*** Opening of Exercise material ***
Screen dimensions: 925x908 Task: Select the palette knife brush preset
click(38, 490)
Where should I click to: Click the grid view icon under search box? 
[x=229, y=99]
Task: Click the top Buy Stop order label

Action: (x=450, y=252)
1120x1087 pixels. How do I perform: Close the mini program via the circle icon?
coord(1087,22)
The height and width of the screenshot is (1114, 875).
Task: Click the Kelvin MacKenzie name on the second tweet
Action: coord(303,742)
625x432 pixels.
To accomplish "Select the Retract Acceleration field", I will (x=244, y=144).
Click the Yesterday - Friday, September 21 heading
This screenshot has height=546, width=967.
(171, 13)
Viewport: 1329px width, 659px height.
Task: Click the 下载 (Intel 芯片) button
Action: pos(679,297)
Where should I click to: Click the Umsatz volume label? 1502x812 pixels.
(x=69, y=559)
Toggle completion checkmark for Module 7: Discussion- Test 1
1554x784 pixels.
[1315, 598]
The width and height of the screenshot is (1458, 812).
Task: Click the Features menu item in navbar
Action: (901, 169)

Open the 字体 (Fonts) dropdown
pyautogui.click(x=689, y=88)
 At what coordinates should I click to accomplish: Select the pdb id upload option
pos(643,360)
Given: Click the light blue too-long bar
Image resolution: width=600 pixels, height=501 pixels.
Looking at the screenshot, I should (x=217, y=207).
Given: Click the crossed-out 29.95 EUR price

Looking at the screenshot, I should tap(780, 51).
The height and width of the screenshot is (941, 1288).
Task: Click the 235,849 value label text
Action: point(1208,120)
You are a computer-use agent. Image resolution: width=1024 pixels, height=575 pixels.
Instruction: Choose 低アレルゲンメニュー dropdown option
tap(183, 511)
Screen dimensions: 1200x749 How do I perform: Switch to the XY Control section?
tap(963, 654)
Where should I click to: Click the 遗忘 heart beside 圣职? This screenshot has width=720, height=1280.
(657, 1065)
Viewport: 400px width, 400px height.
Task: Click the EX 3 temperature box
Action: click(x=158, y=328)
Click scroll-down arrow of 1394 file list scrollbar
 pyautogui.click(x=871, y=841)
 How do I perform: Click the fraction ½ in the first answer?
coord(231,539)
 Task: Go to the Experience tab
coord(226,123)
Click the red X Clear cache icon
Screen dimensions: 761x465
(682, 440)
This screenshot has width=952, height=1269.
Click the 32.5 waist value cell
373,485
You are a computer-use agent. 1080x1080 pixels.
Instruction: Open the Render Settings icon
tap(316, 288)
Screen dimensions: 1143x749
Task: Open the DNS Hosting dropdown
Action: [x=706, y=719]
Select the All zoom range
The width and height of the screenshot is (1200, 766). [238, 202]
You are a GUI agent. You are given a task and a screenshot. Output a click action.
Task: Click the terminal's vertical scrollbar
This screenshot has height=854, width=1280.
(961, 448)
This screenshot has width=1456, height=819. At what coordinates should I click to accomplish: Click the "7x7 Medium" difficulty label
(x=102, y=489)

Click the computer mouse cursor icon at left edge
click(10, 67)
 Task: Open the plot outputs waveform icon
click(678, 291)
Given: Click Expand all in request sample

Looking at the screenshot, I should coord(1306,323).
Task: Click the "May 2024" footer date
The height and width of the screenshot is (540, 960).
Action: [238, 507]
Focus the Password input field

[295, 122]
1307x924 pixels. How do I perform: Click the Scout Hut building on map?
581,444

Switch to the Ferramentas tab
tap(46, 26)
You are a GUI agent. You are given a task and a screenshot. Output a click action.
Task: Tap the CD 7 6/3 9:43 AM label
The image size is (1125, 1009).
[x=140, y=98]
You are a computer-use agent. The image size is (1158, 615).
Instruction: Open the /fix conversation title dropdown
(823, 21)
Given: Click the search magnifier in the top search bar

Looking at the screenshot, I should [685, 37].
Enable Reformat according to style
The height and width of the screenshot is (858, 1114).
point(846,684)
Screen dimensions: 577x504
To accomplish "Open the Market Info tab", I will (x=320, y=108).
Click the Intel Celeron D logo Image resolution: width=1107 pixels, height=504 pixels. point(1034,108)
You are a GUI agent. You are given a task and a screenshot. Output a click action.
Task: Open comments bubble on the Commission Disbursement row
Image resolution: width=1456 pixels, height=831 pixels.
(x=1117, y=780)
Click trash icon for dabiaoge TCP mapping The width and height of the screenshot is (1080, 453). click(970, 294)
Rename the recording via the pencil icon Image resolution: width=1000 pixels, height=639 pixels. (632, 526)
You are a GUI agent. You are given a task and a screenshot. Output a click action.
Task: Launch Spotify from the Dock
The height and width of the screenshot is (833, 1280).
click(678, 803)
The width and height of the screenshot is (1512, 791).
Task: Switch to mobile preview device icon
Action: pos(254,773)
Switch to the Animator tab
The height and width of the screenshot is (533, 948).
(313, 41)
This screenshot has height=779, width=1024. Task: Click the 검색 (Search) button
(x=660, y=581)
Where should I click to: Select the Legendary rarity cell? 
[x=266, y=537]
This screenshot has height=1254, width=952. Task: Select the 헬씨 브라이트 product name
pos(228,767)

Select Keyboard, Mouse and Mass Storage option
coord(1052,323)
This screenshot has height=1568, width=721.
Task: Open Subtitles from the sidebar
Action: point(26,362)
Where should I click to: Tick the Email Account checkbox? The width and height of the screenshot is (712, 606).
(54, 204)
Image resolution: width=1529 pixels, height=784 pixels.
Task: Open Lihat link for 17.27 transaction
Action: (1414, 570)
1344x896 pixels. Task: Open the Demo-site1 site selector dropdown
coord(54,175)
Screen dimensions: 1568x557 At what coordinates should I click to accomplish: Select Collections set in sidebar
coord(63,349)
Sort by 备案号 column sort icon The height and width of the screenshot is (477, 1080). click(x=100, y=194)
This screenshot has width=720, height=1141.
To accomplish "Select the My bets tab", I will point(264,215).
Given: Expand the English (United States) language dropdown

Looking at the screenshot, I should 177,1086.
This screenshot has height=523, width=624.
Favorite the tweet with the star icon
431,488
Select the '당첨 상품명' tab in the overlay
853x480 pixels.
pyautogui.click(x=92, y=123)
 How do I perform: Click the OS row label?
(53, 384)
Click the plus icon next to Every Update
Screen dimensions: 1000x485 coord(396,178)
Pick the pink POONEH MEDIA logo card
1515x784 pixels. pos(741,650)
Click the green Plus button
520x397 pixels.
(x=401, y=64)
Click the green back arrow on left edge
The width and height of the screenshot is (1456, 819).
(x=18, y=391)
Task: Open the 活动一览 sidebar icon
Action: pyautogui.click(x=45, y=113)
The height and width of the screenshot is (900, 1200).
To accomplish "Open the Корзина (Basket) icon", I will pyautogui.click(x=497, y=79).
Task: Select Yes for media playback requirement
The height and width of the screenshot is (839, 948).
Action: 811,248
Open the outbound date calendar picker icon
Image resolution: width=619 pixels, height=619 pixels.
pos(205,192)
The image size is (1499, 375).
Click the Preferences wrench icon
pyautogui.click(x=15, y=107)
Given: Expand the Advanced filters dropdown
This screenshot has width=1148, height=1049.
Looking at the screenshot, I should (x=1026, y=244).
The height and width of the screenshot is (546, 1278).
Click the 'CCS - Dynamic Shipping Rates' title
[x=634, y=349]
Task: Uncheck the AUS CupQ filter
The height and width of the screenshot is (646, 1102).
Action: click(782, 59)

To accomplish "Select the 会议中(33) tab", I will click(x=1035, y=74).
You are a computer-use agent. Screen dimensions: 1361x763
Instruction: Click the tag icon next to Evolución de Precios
*** Close of Exercise material ***
### [Exercise details]
Copy each line of the data above exactly as it appears.

### [Answer space]
Screen dimensions: 925x908 Task: Select the palette knife brush preset
click(38, 490)
Where should I click to: Click the grid view icon under search box? 
[x=229, y=99]
Task: Click the top Buy Stop order label

Action: (x=450, y=252)
1120x1087 pixels. How do I perform: Close the mini program via the circle icon?
coord(1087,22)
The height and width of the screenshot is (1114, 875).
Task: Click the Kelvin MacKenzie name on the second tweet
Action: coord(303,742)
625x432 pixels.
To accomplish "Select the Retract Acceleration field", I will (x=244, y=144).
Click the Yesterday - Friday, September 21 heading
This screenshot has height=546, width=967.
(171, 13)
Viewport: 1329px width, 659px height.
Task: Click the 下载 (Intel 芯片) button
Action: pos(679,297)
Where should I click to: Click the Umsatz volume label? 1502x812 pixels.
(x=69, y=559)
Toggle completion checkmark for Module 7: Discussion- Test 1
1554x784 pixels.
[1315, 598]
The width and height of the screenshot is (1458, 812).
Task: Click the Features menu item in navbar
Action: (901, 169)

Open the 字体 (Fonts) dropdown
pyautogui.click(x=689, y=88)
 At what coordinates should I click to accomplish: Select the pdb id upload option
pos(643,360)
Given: Click the light blue too-long bar
Image resolution: width=600 pixels, height=501 pixels.
Looking at the screenshot, I should (x=217, y=207).
Given: Click the crossed-out 29.95 EUR price

Looking at the screenshot, I should tap(780, 51).
The height and width of the screenshot is (941, 1288).
Task: Click the 235,849 value label text
Action: point(1208,120)
You are a computer-use agent. Image resolution: width=1024 pixels, height=575 pixels.
Instruction: Choose 低アレルゲンメニュー dropdown option
tap(183, 511)
Screen dimensions: 1200x749 How do I perform: Switch to the XY Control section?
tap(963, 654)
Where should I click to: Click the 遗忘 heart beside 圣职? This screenshot has width=720, height=1280.
(657, 1065)
Viewport: 400px width, 400px height.
Task: Click the EX 3 temperature box
Action: click(x=158, y=328)
Click scroll-down arrow of 1394 file list scrollbar
 pyautogui.click(x=871, y=841)
 How do I perform: Click the fraction ½ in the first answer?
coord(231,539)
 Task: Go to the Experience tab
coord(226,123)
Click the red X Clear cache icon
Screen dimensions: 761x465
(682, 440)
This screenshot has width=952, height=1269.
Click the 32.5 waist value cell
373,485
You are a computer-use agent. 1080x1080 pixels.
Instruction: Open the Render Settings icon
tap(316, 288)
Screen dimensions: 1143x749
Task: Open the DNS Hosting dropdown
Action: [x=706, y=719]
Select the All zoom range
The width and height of the screenshot is (1200, 766). [238, 202]
You are a GUI agent. You are given a task and a screenshot. Output a click action.
Task: Click the terminal's vertical scrollbar
This screenshot has height=854, width=1280.
(961, 448)
This screenshot has width=1456, height=819. At what coordinates should I click to accomplish: Click the "7x7 Medium" difficulty label
(x=102, y=489)

Click the computer mouse cursor icon at left edge
click(10, 67)
 Task: Open the plot outputs waveform icon
click(678, 291)
Given: Click Expand all in request sample

Looking at the screenshot, I should coord(1306,323).
Task: Click the "May 2024" footer date
The height and width of the screenshot is (540, 960).
Action: [238, 507]
Focus the Password input field

[295, 122]
1307x924 pixels. How do I perform: Click the Scout Hut building on map?
581,444

Switch to the Ferramentas tab
tap(46, 26)
You are a GUI agent. You are given a task and a screenshot. Output a click action.
Task: Tap the CD 7 6/3 9:43 AM label
The image size is (1125, 1009).
[x=140, y=98]
You are a computer-use agent. The image size is (1158, 615).
Instruction: Open the /fix conversation title dropdown
(823, 21)
Given: Click the search magnifier in the top search bar

Looking at the screenshot, I should [685, 37].
Enable Reformat according to style
The height and width of the screenshot is (858, 1114).
point(846,684)
Screen dimensions: 577x504
To accomplish "Open the Market Info tab", I will (x=320, y=108).
Click the Intel Celeron D logo Image resolution: width=1107 pixels, height=504 pixels. point(1034,108)
You are a GUI agent. You are given a task and a screenshot. Output a click action.
Task: Open comments bubble on the Commission Disbursement row
Image resolution: width=1456 pixels, height=831 pixels.
(x=1117, y=780)
Click trash icon for dabiaoge TCP mapping The width and height of the screenshot is (1080, 453). click(970, 294)
Rename the recording via the pencil icon Image resolution: width=1000 pixels, height=639 pixels. (632, 526)
You are a GUI agent. You are given a task and a screenshot. Output a click action.
Task: Launch Spotify from the Dock
The height and width of the screenshot is (833, 1280).
click(678, 803)
The width and height of the screenshot is (1512, 791).
Task: Switch to mobile preview device icon
Action: pos(254,773)
Switch to the Animator tab
The height and width of the screenshot is (533, 948).
(313, 41)
This screenshot has height=779, width=1024. Task: Click the 검색 (Search) button
(x=660, y=581)
Where should I click to: Select the Legendary rarity cell? 
[x=266, y=537]
This screenshot has height=1254, width=952. Task: Select the 헬씨 브라이트 product name
pos(228,767)

Select Keyboard, Mouse and Mass Storage option
coord(1052,323)
This screenshot has height=1568, width=721.
Task: Open Subtitles from the sidebar
Action: point(26,362)
Where should I click to: Tick the Email Account checkbox? The width and height of the screenshot is (712, 606).
(54, 204)
Image resolution: width=1529 pixels, height=784 pixels.
Task: Open Lihat link for 17.27 transaction
Action: (1414, 570)
1344x896 pixels. Task: Open the Demo-site1 site selector dropdown
coord(54,175)
Screen dimensions: 1568x557 At what coordinates should I click to accomplish: Select Collections set in sidebar
coord(63,349)
Sort by 备案号 column sort icon The height and width of the screenshot is (477, 1080). click(x=100, y=194)
This screenshot has width=720, height=1141.
To accomplish "Select the My bets tab", I will point(264,215).
Given: Expand the English (United States) language dropdown

Looking at the screenshot, I should 177,1086.
This screenshot has height=523, width=624.
Favorite the tweet with the star icon
431,488
Select the '당첨 상품명' tab in the overlay
853x480 pixels.
pyautogui.click(x=92, y=123)
 How do I perform: Click the OS row label?
(53, 384)
Click the plus icon next to Every Update
Screen dimensions: 1000x485 coord(396,178)
Pick the pink POONEH MEDIA logo card
1515x784 pixels. pos(741,650)
Click the green Plus button
520x397 pixels.
(x=401, y=64)
Click the green back arrow on left edge
The width and height of the screenshot is (1456, 819).
(x=18, y=391)
Task: Open the 活动一览 sidebar icon
Action: pyautogui.click(x=45, y=113)
The height and width of the screenshot is (900, 1200).
To accomplish "Open the Корзина (Basket) icon", I will pyautogui.click(x=497, y=79).
Task: Select Yes for media playback requirement
The height and width of the screenshot is (839, 948).
Action: 811,248
Open the outbound date calendar picker icon
Image resolution: width=619 pixels, height=619 pixels.
pos(205,192)
The image size is (1499, 375).
Click the Preferences wrench icon
pyautogui.click(x=15, y=107)
Given: Expand the Advanced filters dropdown
This screenshot has width=1148, height=1049.
Looking at the screenshot, I should (x=1026, y=244).
The height and width of the screenshot is (546, 1278).
Click the 'CCS - Dynamic Shipping Rates' title
[x=634, y=349]
Task: Uncheck the AUS CupQ filter
The height and width of the screenshot is (646, 1102).
Action: click(782, 59)

To accomplish "Select the 会议中(33) tab", I will click(x=1035, y=74).
You are a computer-use agent. Screen dimensions: 1361x763
Instruction: Click the tag icon next to Evolución de Precios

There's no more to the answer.